Over the past decade, a wave of Vietnamese American filmmakers have returned to the motherland to help rebuild the booming, local entertainment industry. From Ham Tran’s Journey From the Fall, to Charlie Nguyen’s The Rebel (a martial arts spectacular at NYAFF 2008), these directors have mixed technical polish and Vietnamese subjects with explosive results. Victor Vu, raised in Los Angeles, is currently the most prolific and successful of these directors. His previous film, the whacked-out romantic comedy, Battle of the Brides, broke box-office records last year.

Blood Letter, his latest film, is an ambitious and sprawling stab at kiem hiep (Vietnamese for the sword fighting genre). Adapted from a popular novel by Bui Anh Tan, the film begins with the Le Chi Vien Massacre, leaving a young boy as the only survivor of the Nguyen Trai family. The boy is found by a monk, and in the best cinematic tradition, he raises the kid and trains him in martial arts. The boy becomes an adult with great fighting skills, as well as a new name, Tran Nguyen Vu. After he is told of his family’s history, Nguyen Vu sets out on a vengeful journey to clear his family’s name. Along the way, he meets another vengeance seeker: Hoa Xuan, a sword-wielding lady warrior. They join forces and seek revenge against those who framed their families for crimes they didn’t commit: the royal family! This can only end with a whole lot of stabbing.

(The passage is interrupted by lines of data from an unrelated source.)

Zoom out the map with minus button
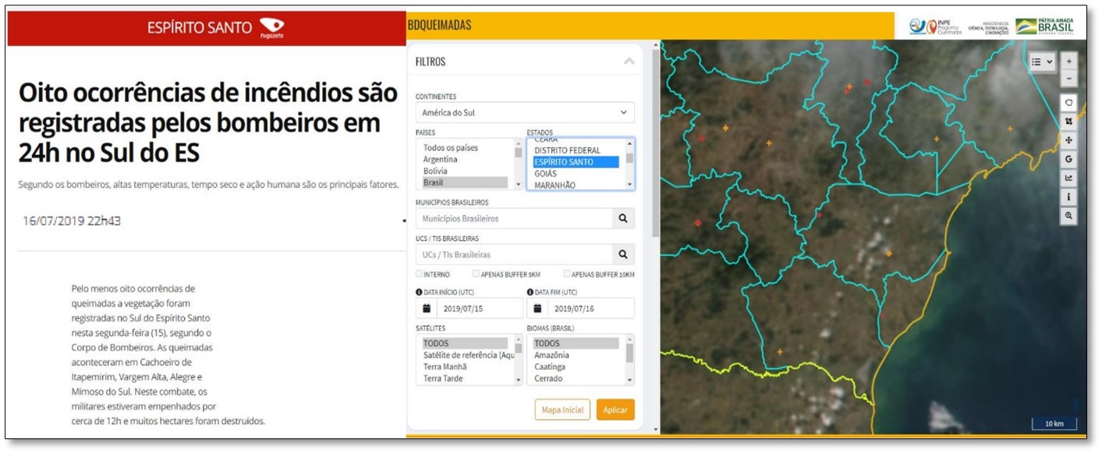 [1068, 78]
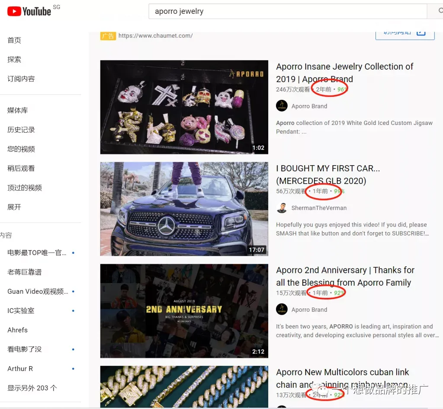Click the Aporro Brand avatar under the Anniversary video

tap(282, 310)
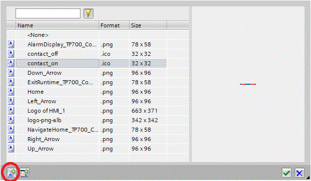Cancel with the blue X icon
The height and width of the screenshot is (181, 311).
point(300,173)
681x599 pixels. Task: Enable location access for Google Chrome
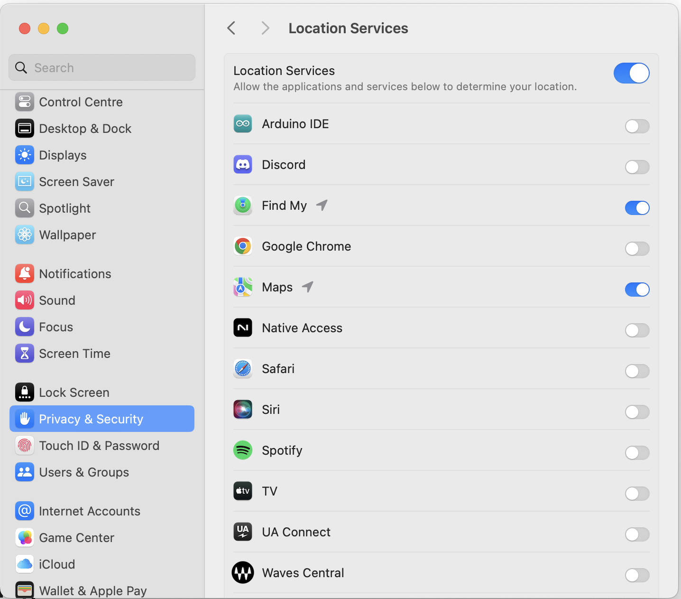(x=637, y=249)
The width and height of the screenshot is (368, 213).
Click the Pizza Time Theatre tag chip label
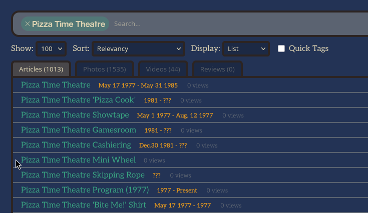coord(69,24)
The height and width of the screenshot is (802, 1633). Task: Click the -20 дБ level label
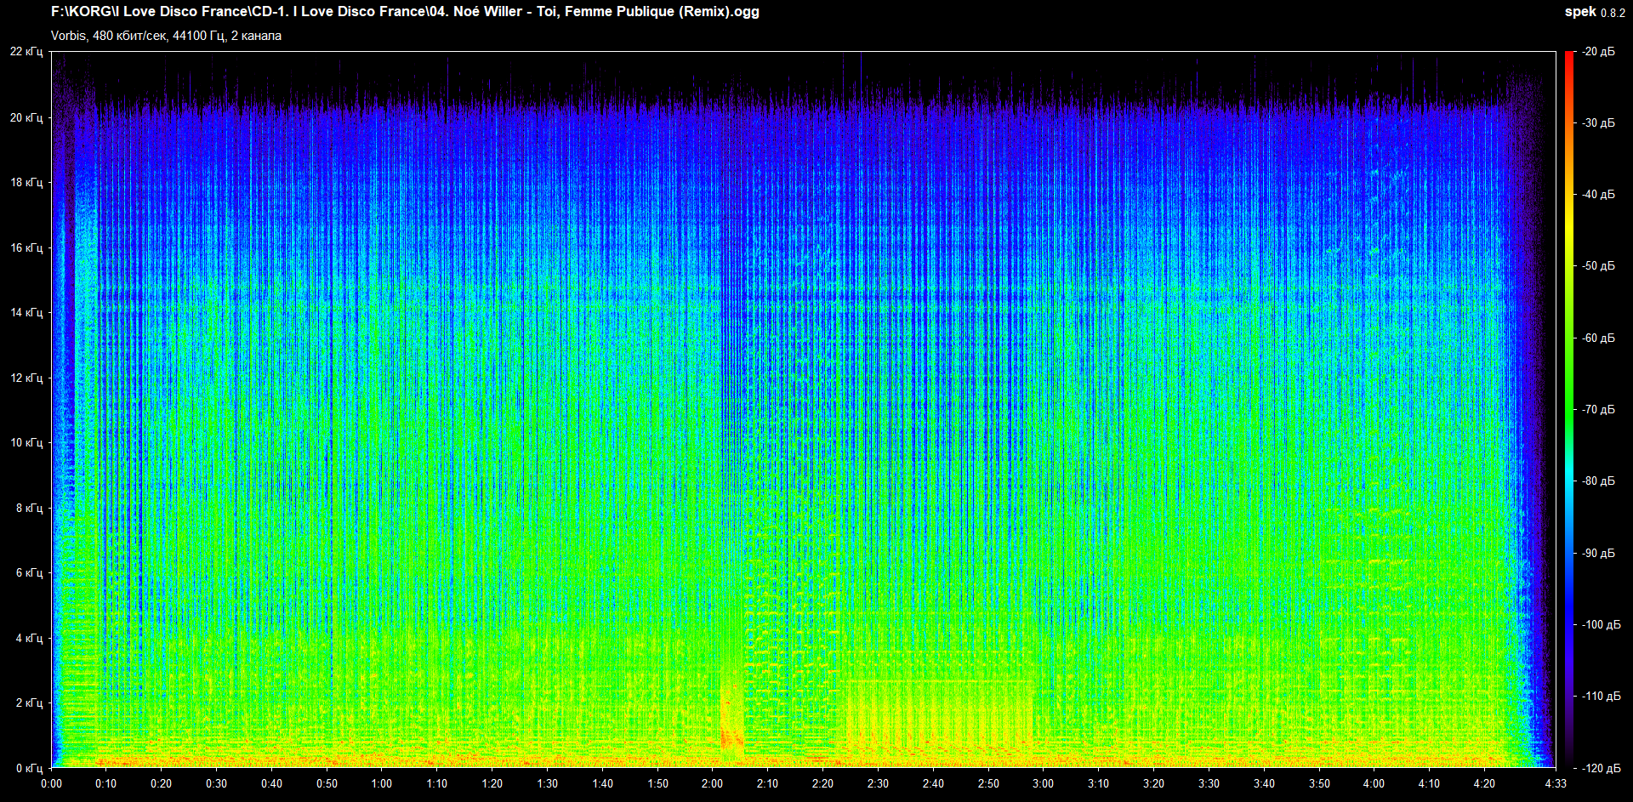pos(1598,52)

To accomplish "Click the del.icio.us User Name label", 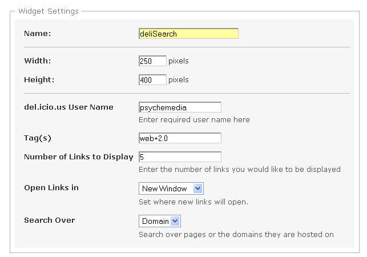I will pos(68,107).
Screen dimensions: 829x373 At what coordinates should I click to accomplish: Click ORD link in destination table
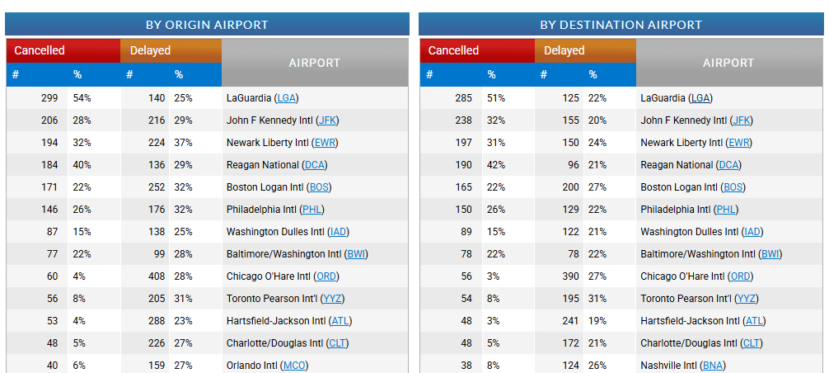tap(740, 276)
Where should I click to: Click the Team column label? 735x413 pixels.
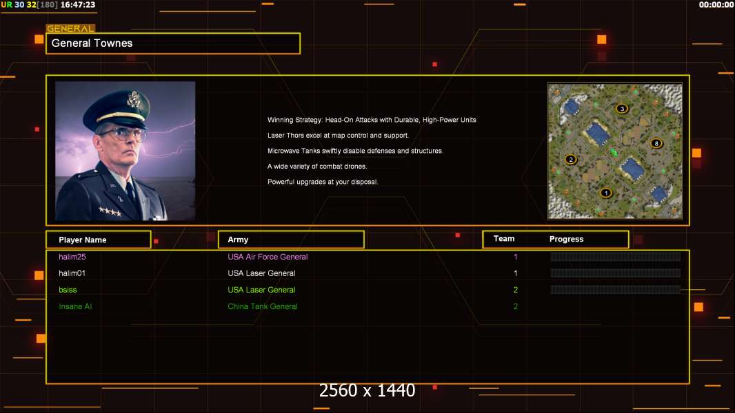[504, 239]
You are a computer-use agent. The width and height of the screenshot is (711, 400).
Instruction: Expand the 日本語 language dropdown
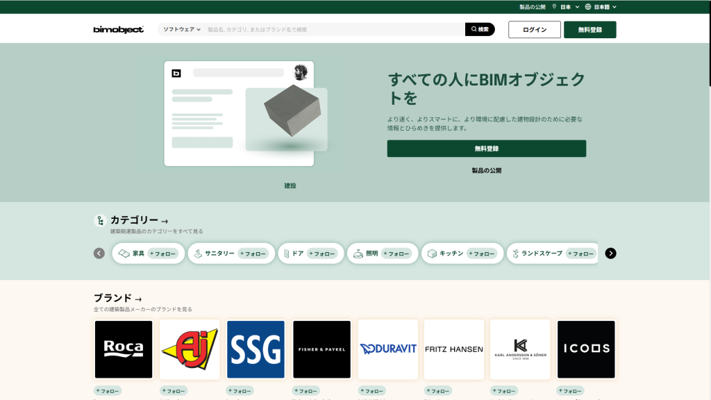601,7
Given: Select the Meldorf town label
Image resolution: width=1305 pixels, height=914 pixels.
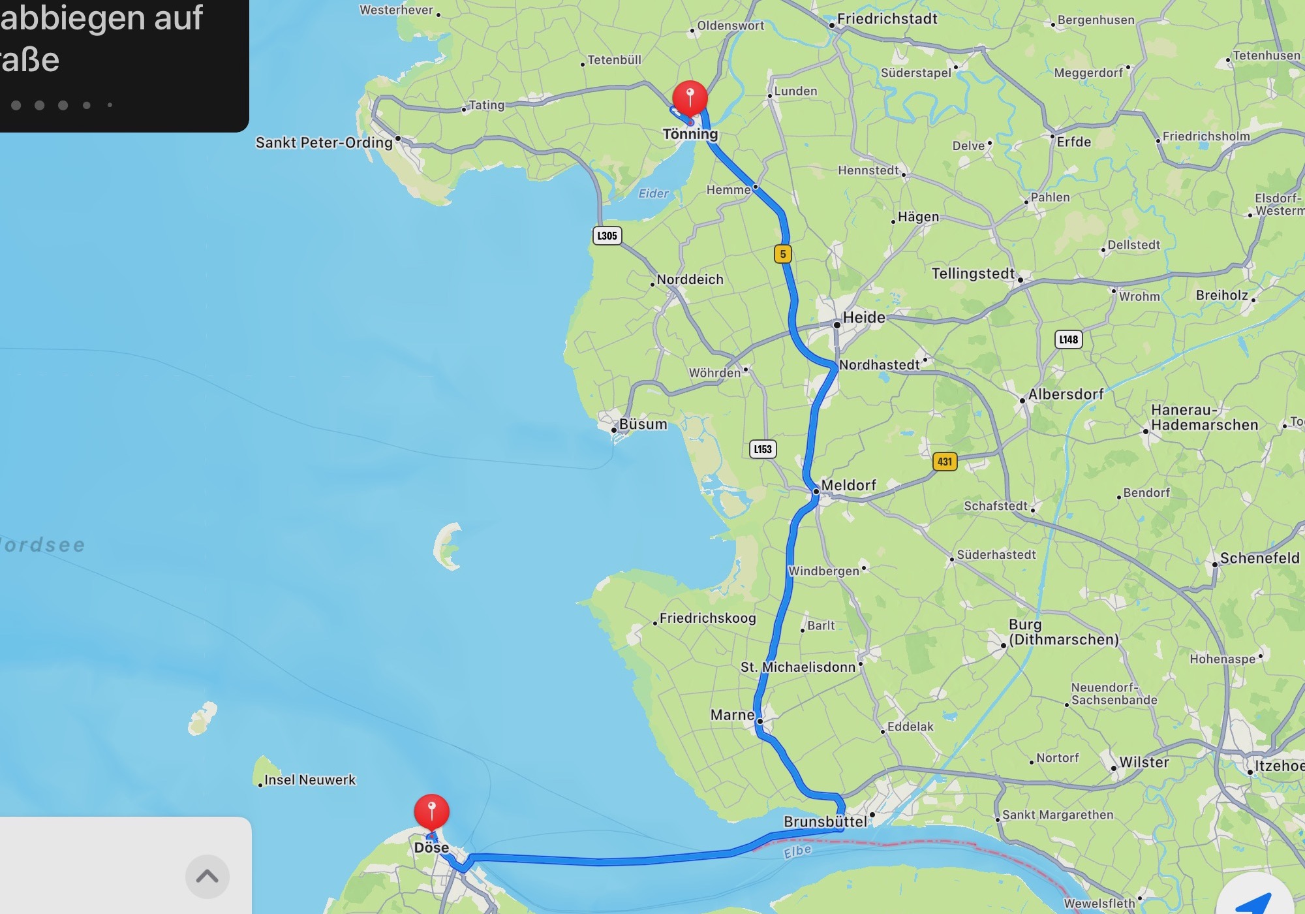Looking at the screenshot, I should click(x=848, y=485).
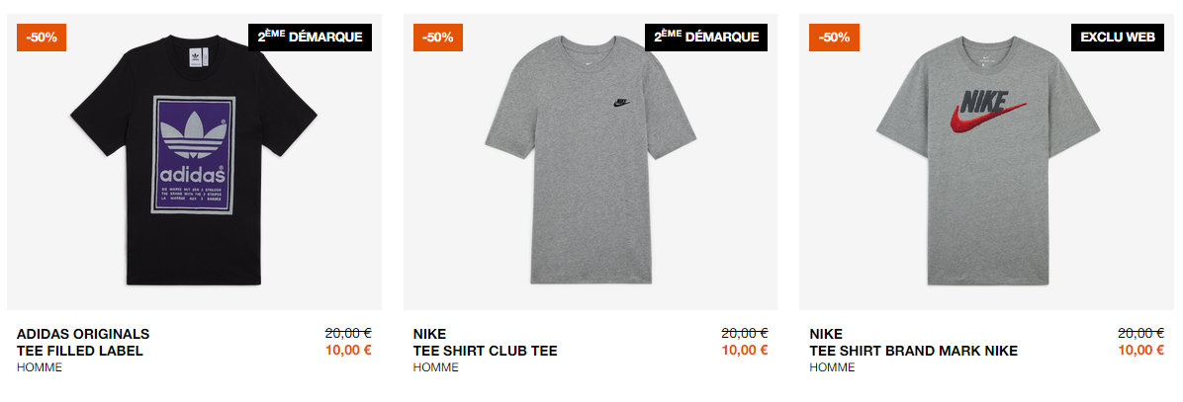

Shot throughout Vietnam, Blood Letter is one of the most beautifully lensed films to come out of that country, with breathtaking shots of crystal clear lakes and green, majestic mountains, and the driving musical score gets the blood pounding in your ears. The sleek fight choreography was designed and directed by action star Johnny Tri Nguyen (The Rebel, Clash) and the result is Vietnam’s very first kiem hiep film. Blood Letter was released during the recent Tet holidays (Vietnamese Lunar New Year), where it packed movie theaters for weeks and presented locals with a fantasy version of Vietnam, where swordplay is abundant, historical costumes are opulent, and the main characters are true heroes.